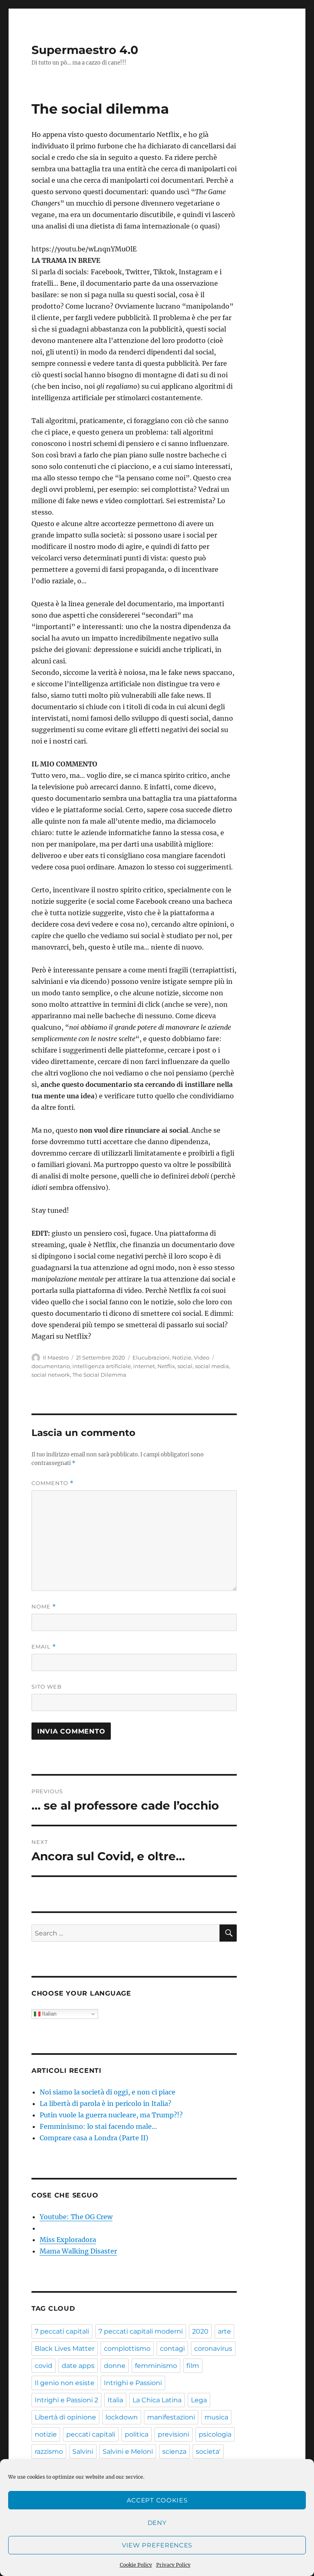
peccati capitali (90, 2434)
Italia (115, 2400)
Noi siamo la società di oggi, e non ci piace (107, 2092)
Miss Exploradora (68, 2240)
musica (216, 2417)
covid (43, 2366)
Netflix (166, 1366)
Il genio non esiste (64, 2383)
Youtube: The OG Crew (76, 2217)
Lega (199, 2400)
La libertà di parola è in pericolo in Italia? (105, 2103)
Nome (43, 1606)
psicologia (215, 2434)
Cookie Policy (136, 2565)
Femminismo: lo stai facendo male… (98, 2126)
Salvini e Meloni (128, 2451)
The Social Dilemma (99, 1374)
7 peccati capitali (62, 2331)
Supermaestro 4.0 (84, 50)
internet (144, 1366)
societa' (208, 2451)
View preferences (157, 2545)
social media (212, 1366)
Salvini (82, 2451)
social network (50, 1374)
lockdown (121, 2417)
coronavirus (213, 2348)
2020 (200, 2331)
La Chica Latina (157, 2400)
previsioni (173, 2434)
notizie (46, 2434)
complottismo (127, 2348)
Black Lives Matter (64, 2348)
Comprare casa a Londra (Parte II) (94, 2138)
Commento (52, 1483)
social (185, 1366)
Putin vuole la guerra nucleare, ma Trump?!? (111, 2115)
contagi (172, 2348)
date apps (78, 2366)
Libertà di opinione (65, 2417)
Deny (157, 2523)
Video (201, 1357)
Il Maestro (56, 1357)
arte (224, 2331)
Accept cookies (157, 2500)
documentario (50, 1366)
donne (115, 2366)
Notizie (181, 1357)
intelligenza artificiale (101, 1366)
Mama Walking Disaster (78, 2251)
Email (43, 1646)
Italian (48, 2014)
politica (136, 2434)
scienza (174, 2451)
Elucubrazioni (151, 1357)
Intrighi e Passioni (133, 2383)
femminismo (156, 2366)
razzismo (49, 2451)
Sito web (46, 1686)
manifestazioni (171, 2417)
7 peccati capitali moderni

→ What the task requires
Would you repeat the listing word for word and skip every picture?

→ Exercise output
peccati capitali (90, 2434)
Italia (115, 2400)
Noi siamo la società di oggi, e non ci piace (107, 2092)
Miss Exploradora (68, 2240)
musica (216, 2417)
covid (43, 2366)
Netflix (166, 1366)
Il genio non esiste (64, 2383)
Youtube: The OG Crew (76, 2217)
Lega (199, 2400)
La libertà di parola è in pericolo in Italia? (105, 2103)
Nome (43, 1606)
psicologia (215, 2434)
Cookie Policy (136, 2565)
Femminismo: lo stai facendo male… (98, 2126)
Salvini e Meloni (128, 2451)
The Social Dilemma (99, 1374)
7 peccati capitali (62, 2331)
Supermaestro 4.0 (84, 50)
internet (144, 1366)
societa' (208, 2451)
View preferences (157, 2545)
social media (212, 1366)
Salvini (82, 2451)
social network (50, 1374)
lockdown (121, 2417)
coronavirus (213, 2348)
2020 (200, 2331)
La Chica Latina (157, 2400)
previsioni (173, 2434)
notizie (46, 2434)
complottismo (127, 2348)
Black Lives Matter (64, 2348)
Comprare casa a Londra (Parte II) (94, 2138)
Commento (52, 1483)
social (185, 1366)
Putin vuole la guerra nucleare, ma Trump?!? (111, 2115)
contagi (172, 2348)
date apps (78, 2366)
Libertà di opinione (65, 2417)
Deny (157, 2523)
Video (201, 1357)
Il Maestro (56, 1357)
arte (224, 2331)
Accept cookies (157, 2500)
documentario (50, 1366)
donne (115, 2366)
Notizie (181, 1357)
intelligenza artificiale (101, 1366)
Mama Walking Disaster (78, 2251)
Email (43, 1646)
Italian (48, 2014)
politica (136, 2434)
scienza (174, 2451)
Elucubrazioni (151, 1357)
Intrighi e Passioni (133, 2383)
femminismo (156, 2366)
razzismo (49, 2451)
Sito web (46, 1686)
manifestazioni (171, 2417)
7 peccati capitali moderni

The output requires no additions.